Not exactly what you are trying to accomplish here, but if you want to deal from a random ordering of a deck of cards, you use a shuffle algorithm. The typical shuffle algorithm is Fisher-Yates. The shuffle algorithm will create an array listing the card numbers in random order ( 13,5,7,18,22,... etc ). To deal you start at the first element in the array and continue forward.

-
The amount of memory you would need to deal with permutations of 52! would be greater than the amount of memory needed for a shuffle. –  Tyler Durden Feb 6 '13 at 18:55
I'm not saying to store full permutations, but a huge numerical index. We would need to store only one huge number. –  Ken Kin Feb 6 '13 at 19:02
I know what is required. Any implementation that involves manipulating the permutation information for 52 different items will require a lot more memory than a shuffle. If you think you are saving memory or computational speed by avoiding a shuffle you are operating under a mistaken assumption. –  Tyler Durden Feb 7 '13 at 15:38
Actually, storing 52 "ints" would take at least 52*(1 byte)=416 bits, or 52*(6 bits)=312 bits=39 bytes (considering we could store each card number in an integer number of bits, and pack them). This carries more information than just the permutation, which will carry 226 bits of information or 29 bytes. The computational overhead is huge, though, so it seems like the best way to go is to store 52 bytes. After all "minimal cost" isn't defined just by how much memory we use. Memory is much cheaper than CPU these days. Also, complexity is majorly reduced which makes it far easier to make it work. –  DDS Feb 8 '13 at 17:22
Please note that when you paste all the bits of the list of cards together, you essentially get 1 huge number. The only real difference between this and a permutation number is that you can, in the list, store a deck that has duplicates. This takes up the extra bits. That base-52 list would take at least 297 bits vs 226 bits for the permutation. All in all, storing "1 huge number" is the exact same as storing a list of small numbers. –  DDS Feb 8 '13 at 17:26

I am also struggling to see the whole picture here, but you could convert each permutation to base(52) with a single character representing each card and have a string representing each permutation.

Instruction 1: In the card-shuffling thread, what is named as the typical shuffle algorithm?
Instruction 2: Name every user who signs a comment in the card-shuffling thread.

Given records:
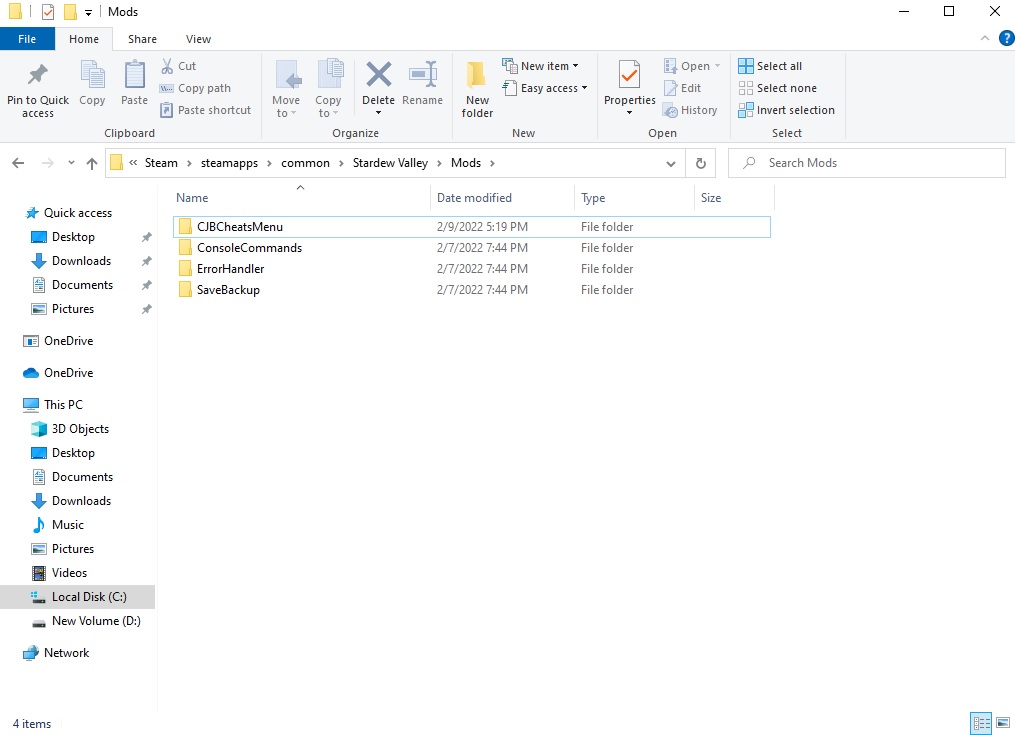Image resolution: width=1015 pixels, height=735 pixels.
Task: Open Local Disk (C:) in navigation pane
Action: tap(89, 597)
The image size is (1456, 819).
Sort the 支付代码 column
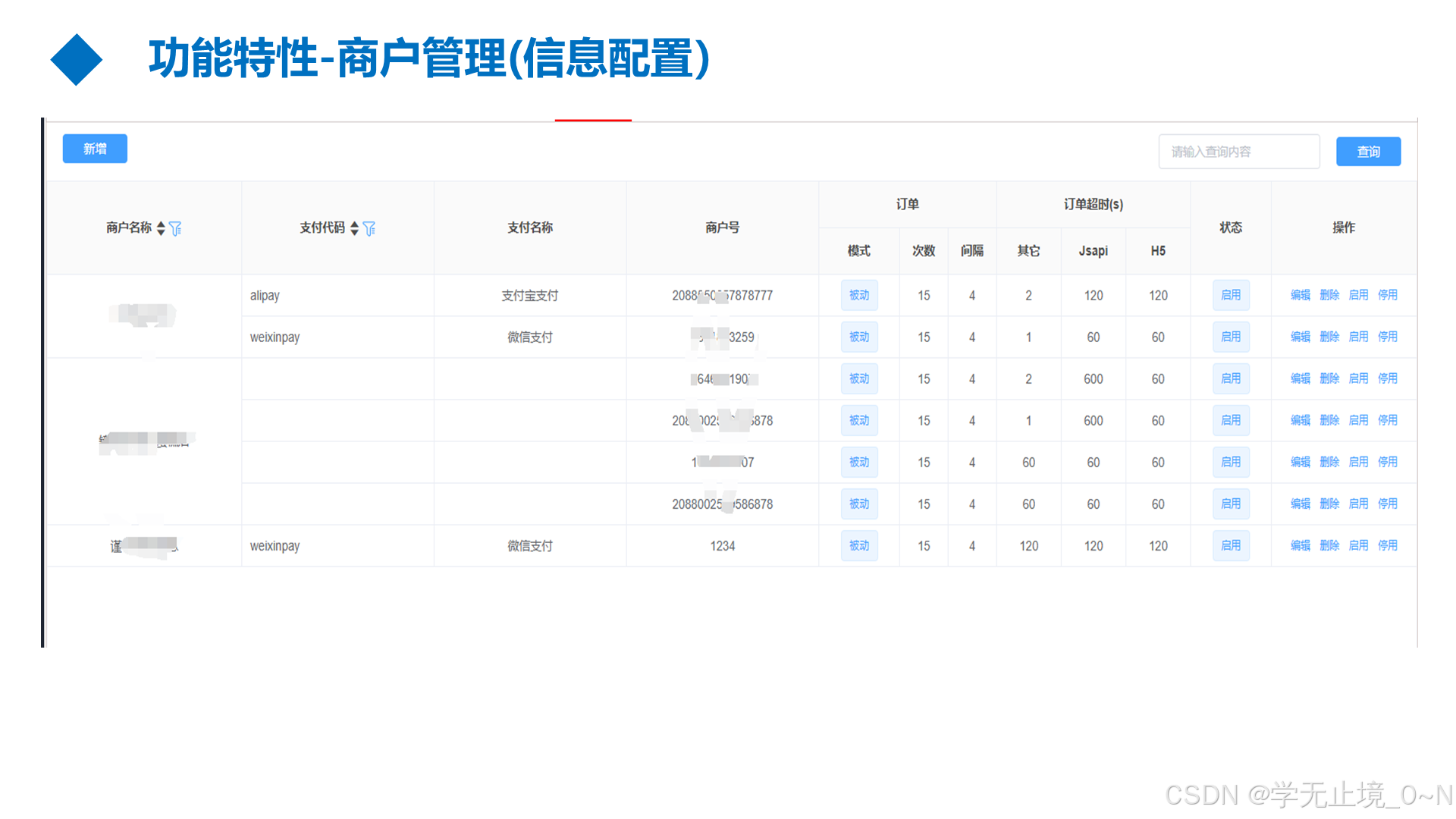tap(354, 228)
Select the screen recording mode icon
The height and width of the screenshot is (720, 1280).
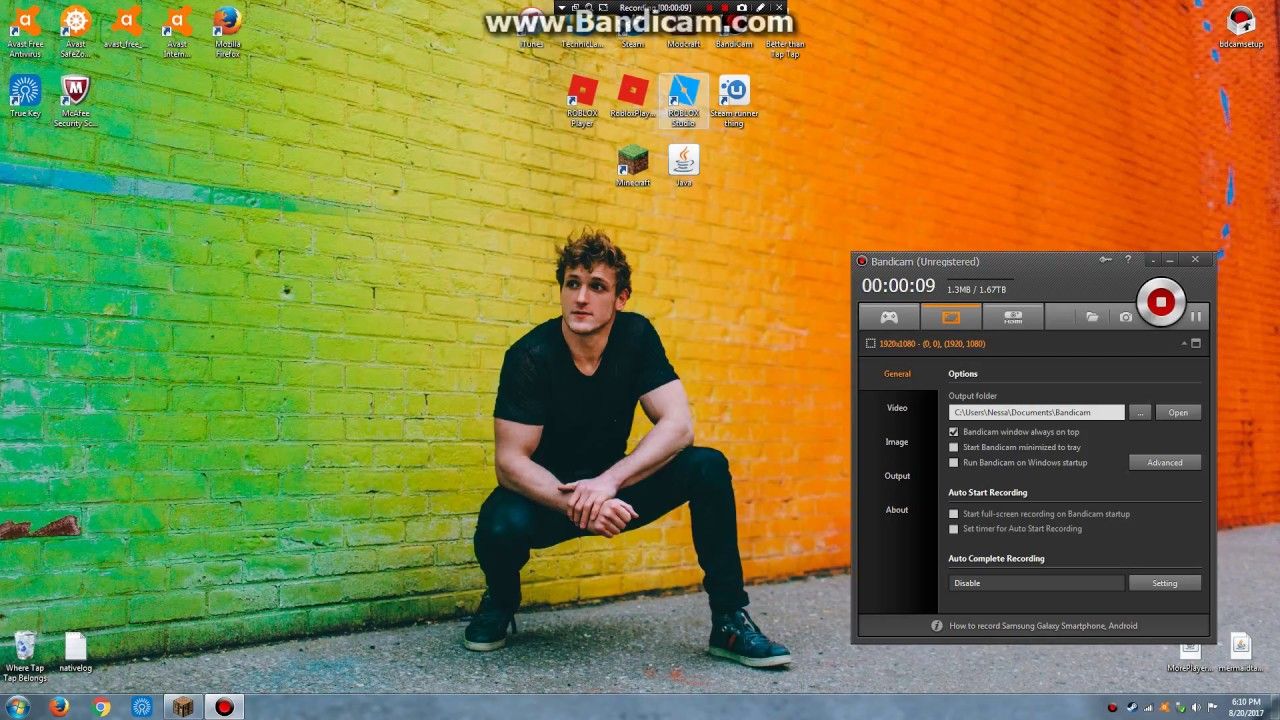coord(951,317)
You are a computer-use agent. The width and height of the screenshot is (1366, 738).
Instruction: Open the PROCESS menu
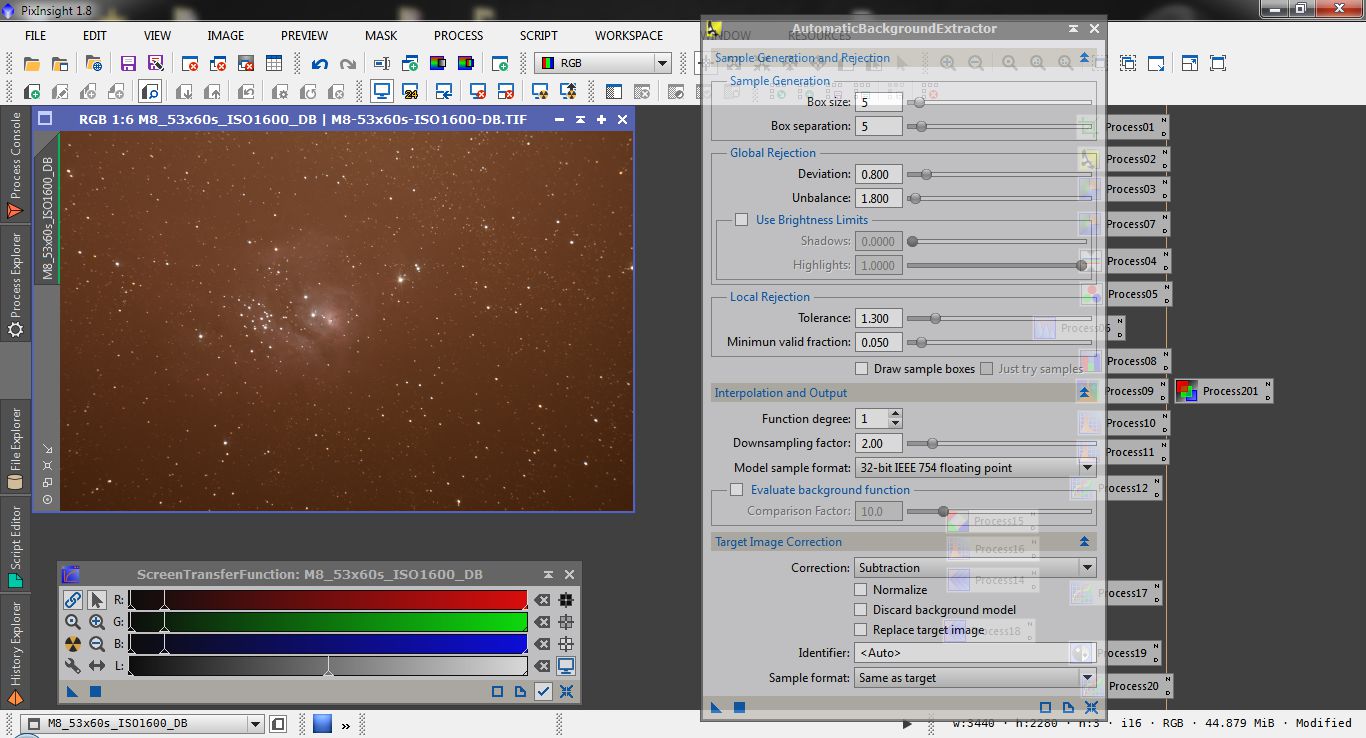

Written reply 1: Fisher-Yates

Written reply 2: Tyler Durden, Ken Kin, DDS